## Tarefa
Por favor, transcreva sem nenhuma alteração o trecho do texto sobre câncer que começa em "Como concluem os" e termina em "podem ser prevenidos.".

## Texto de origem
Como concluem os autores do novo estudo, publicado nesta quinta-feira na Science, mutações aleatórias parecem ser responsáveis por aproximadamente dois terços de todos os casos de câncer. Os pesquisadores informalmente se referem a esses cânceres como cânceres “de azar”, porque evidentemente não há nada que possamos fazer para evitá-los. Porém, como os cientistas tão insistentemente apontam, isso não é desculpa para viver uma vida de abandono imprudente. Conforme mostram esse novo estudo e outros anteriores, aproximadamente 40% dos cânceres ainda podem ser prevenidos.

“É bem sabido que devemos evitar fatores ambientais, como fumar, para diminuir nosso risco de pegar câncer. Mas não é tão sabido que cada vez que uma célula normal se divide e copia seu DNA para produzir duas novas células, ela comete múltiplos erros”, explicou Tomasetti. “Esses erros de cópias são uma fonte potente de mutações de câncer que, historicamente, têm sido cientificamente subvalorizadas, e esse novo trabalho oferece a primeira estimativa da fração de mutações causadas por esses erros.”

## Dados em estudo
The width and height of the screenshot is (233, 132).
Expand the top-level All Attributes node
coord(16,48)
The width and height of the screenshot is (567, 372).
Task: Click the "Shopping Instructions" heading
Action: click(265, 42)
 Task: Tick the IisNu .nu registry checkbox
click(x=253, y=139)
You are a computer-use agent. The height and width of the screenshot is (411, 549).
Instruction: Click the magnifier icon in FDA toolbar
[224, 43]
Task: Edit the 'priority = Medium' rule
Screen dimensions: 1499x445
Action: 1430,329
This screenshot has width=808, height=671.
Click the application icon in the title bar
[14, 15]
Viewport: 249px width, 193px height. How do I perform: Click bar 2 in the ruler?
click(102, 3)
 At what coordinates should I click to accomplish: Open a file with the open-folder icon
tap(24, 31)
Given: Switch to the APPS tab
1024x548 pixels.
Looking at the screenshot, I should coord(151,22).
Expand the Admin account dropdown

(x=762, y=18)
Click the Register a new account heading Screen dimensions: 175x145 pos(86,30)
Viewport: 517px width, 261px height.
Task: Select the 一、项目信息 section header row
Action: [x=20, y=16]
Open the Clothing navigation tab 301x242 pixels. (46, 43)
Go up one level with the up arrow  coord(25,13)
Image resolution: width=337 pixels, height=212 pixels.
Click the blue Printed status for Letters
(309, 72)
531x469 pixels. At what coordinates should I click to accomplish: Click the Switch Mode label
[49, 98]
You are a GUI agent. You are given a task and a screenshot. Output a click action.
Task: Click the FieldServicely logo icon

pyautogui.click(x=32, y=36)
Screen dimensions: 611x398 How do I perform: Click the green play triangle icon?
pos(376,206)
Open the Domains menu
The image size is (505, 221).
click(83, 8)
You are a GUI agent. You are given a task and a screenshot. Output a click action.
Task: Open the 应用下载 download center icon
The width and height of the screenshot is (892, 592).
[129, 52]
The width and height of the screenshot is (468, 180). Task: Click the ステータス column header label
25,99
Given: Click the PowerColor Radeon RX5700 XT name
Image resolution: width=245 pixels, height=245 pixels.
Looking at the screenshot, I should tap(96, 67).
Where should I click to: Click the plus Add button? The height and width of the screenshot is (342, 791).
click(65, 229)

## Resposta
Como concluem os autores do novo estudo, publicado nesta quinta-feira na Science, mutações aleatórias parecem ser responsáveis por aproximadamente dois terços de todos os casos de câncer. Os pesquisadores informalmente se referem a esses cânceres como cânceres “de azar”, porque evidentemente não há nada que possamos fazer para evitá-los. Porém, como os cientistas tão insistentemente apontam, isso não é desculpa para viver uma vida de abandono imprudente. Conforme mostram esse novo estudo e outros anteriores, aproximadamente 40% dos cânceres ainda podem ser prevenidos.